THE TASK
The answer consists solely of the lines running from the one with "Click warning icon beside Windows10 pro.ISO" through the final line below, transcribed exactly and without any pictures.

DATA SUPPLIED
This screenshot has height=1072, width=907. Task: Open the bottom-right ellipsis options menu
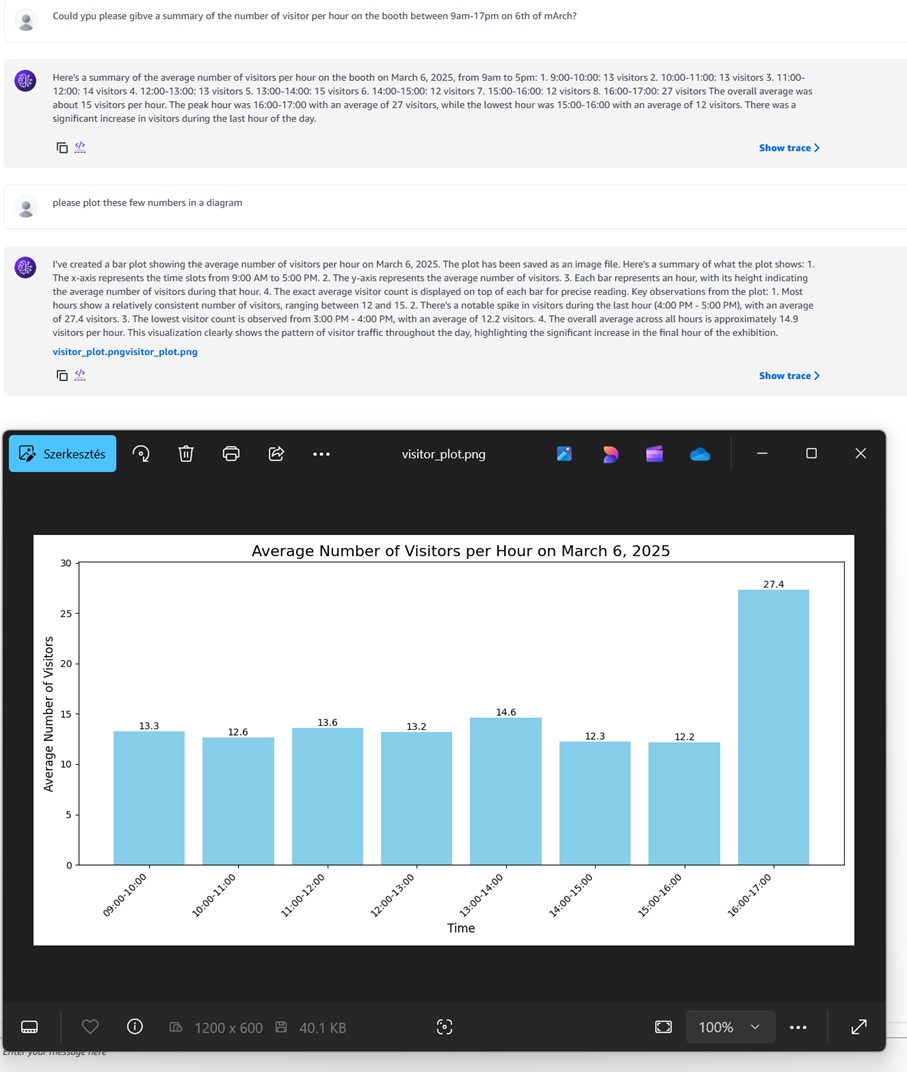coord(798,1027)
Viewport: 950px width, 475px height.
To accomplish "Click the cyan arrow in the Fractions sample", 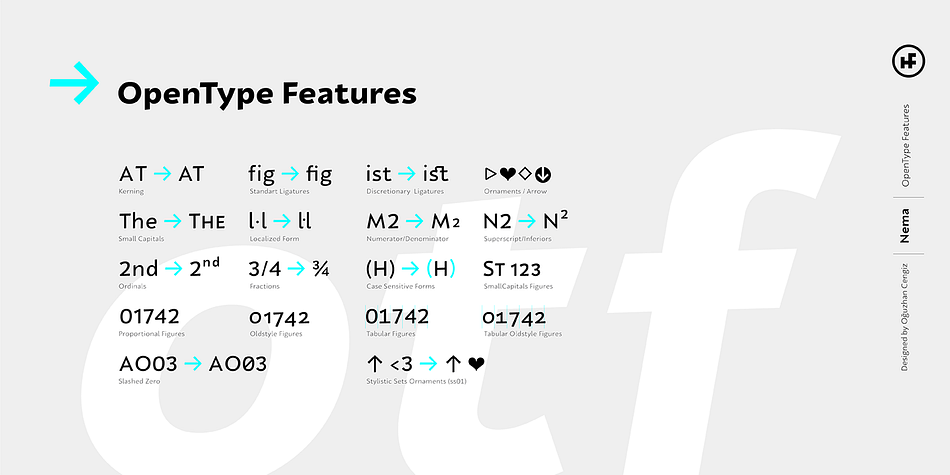I will [x=296, y=269].
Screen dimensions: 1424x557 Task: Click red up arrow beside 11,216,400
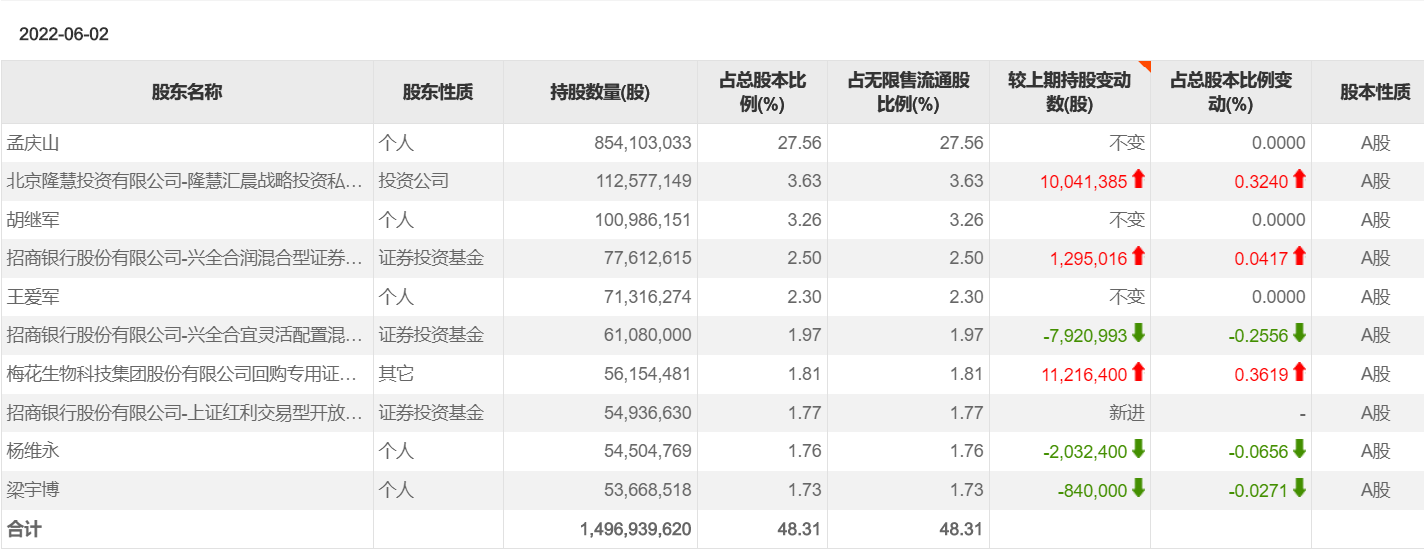[x=1138, y=373]
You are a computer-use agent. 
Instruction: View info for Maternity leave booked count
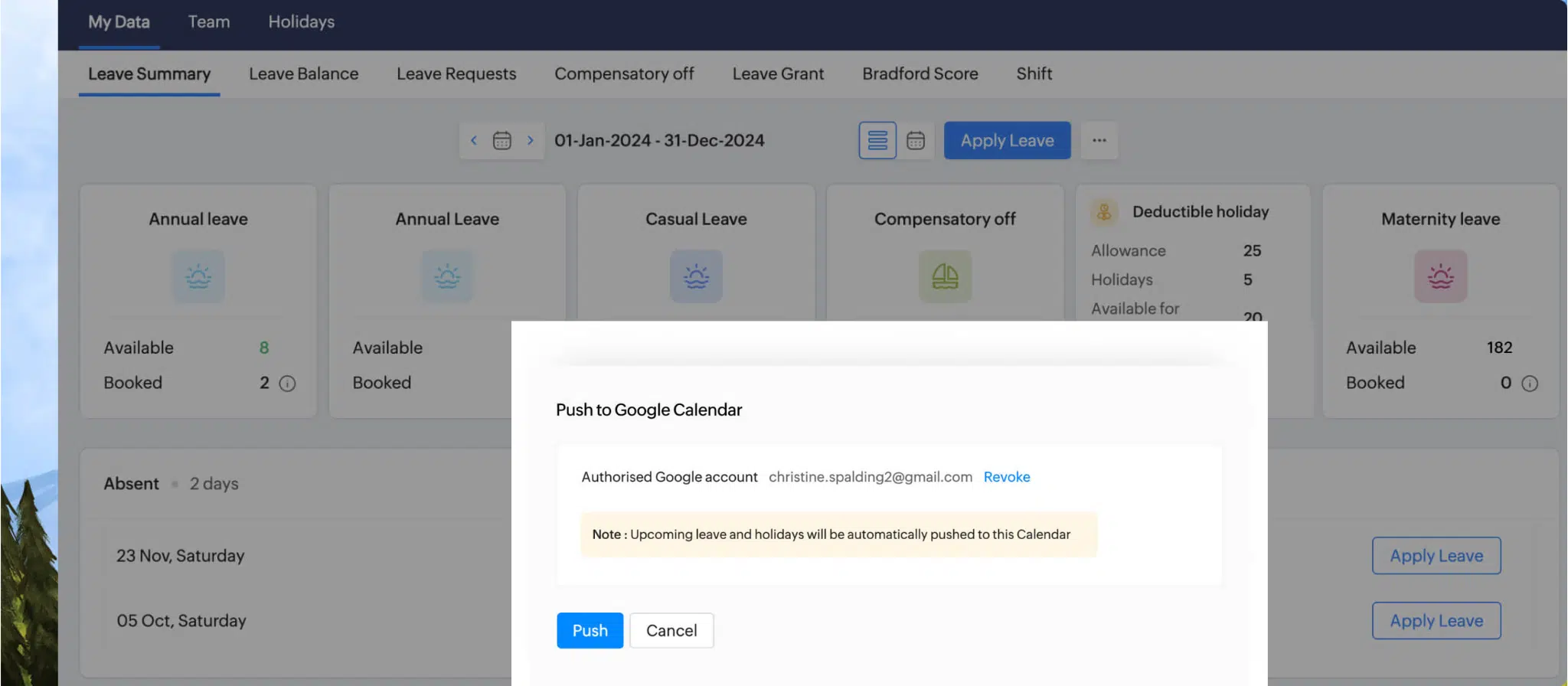(x=1529, y=383)
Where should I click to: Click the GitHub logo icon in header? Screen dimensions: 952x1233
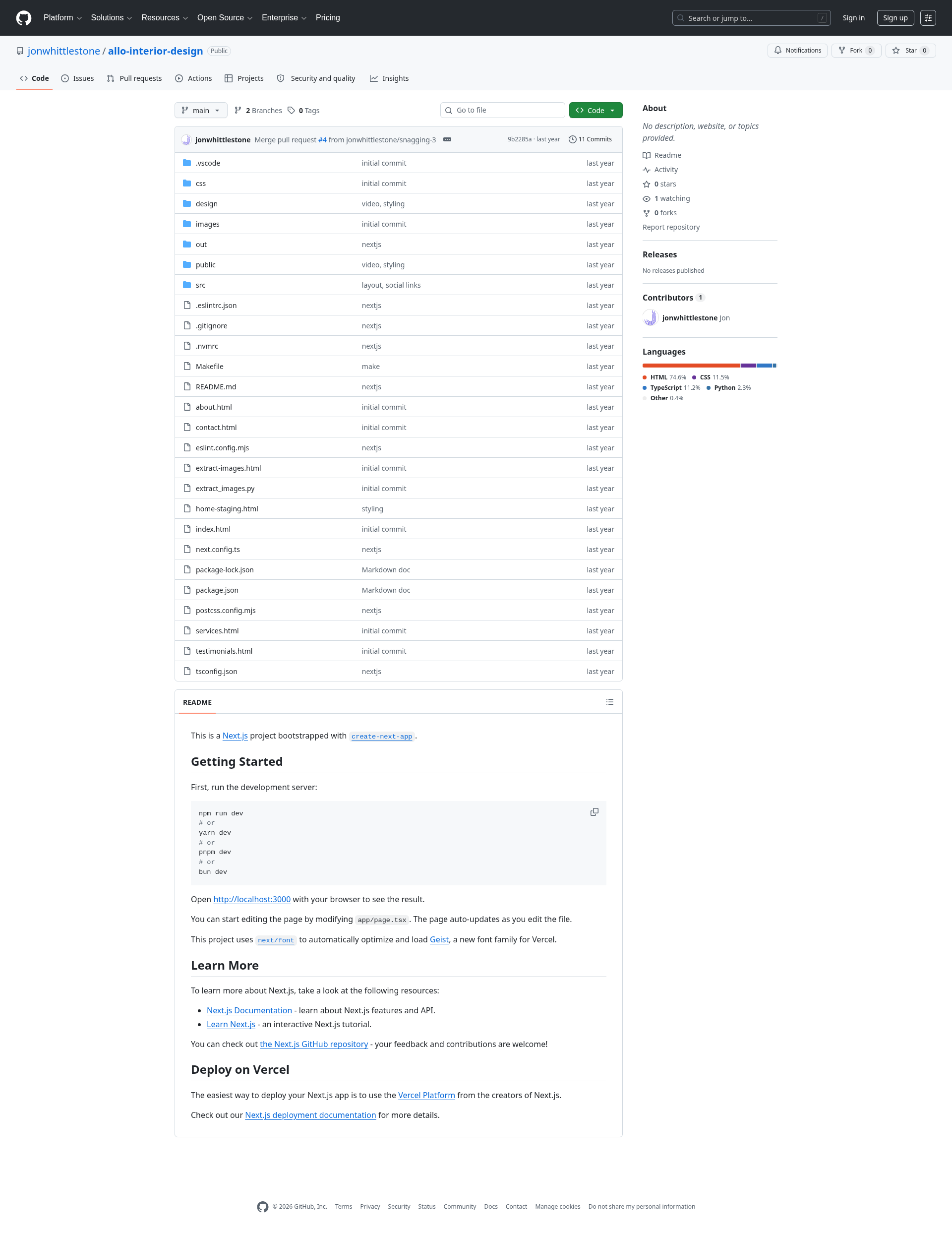(24, 18)

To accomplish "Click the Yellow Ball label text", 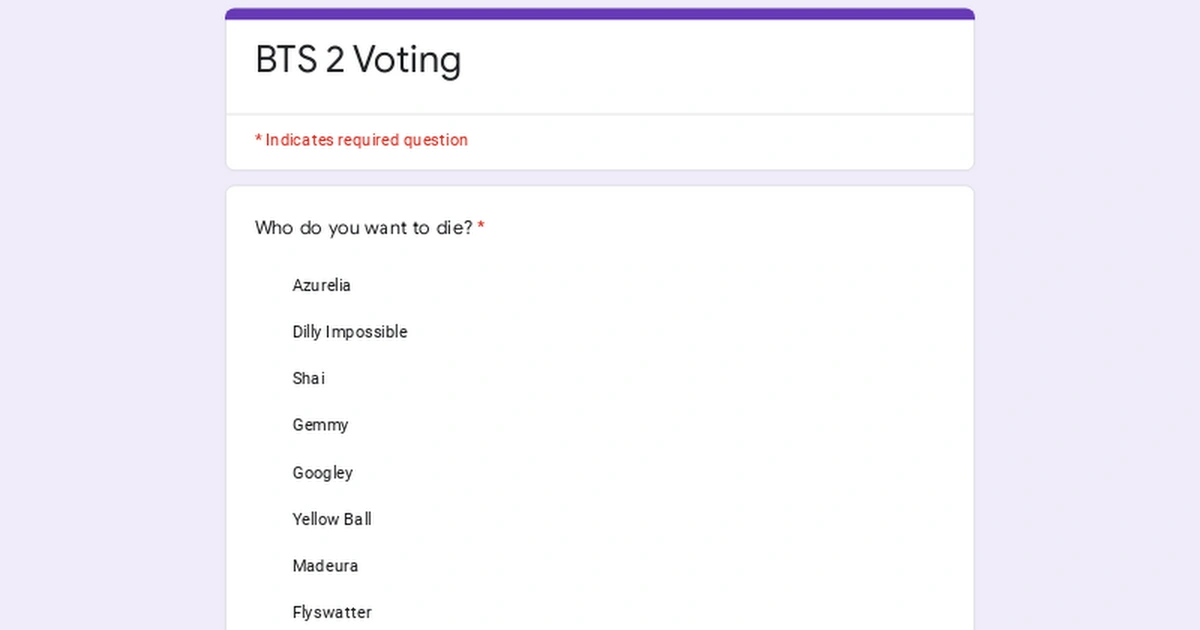I will [332, 519].
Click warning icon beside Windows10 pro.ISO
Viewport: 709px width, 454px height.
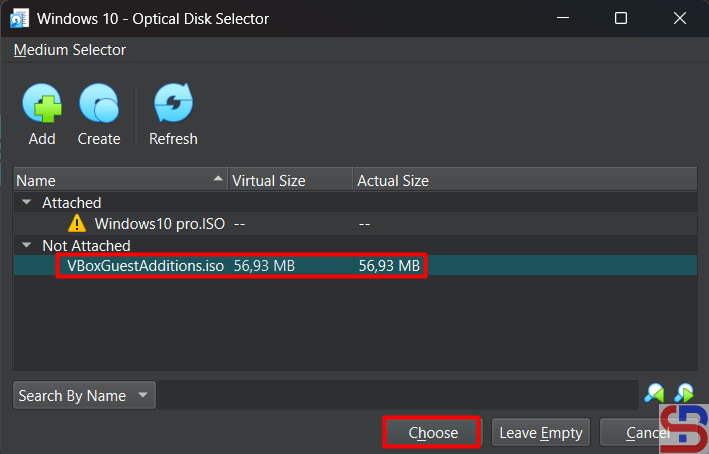tap(78, 224)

RESPONSE BELOW
Click warning icon beside Windows10 pro.ISO
Viewport: 709px width, 454px height.
tap(78, 224)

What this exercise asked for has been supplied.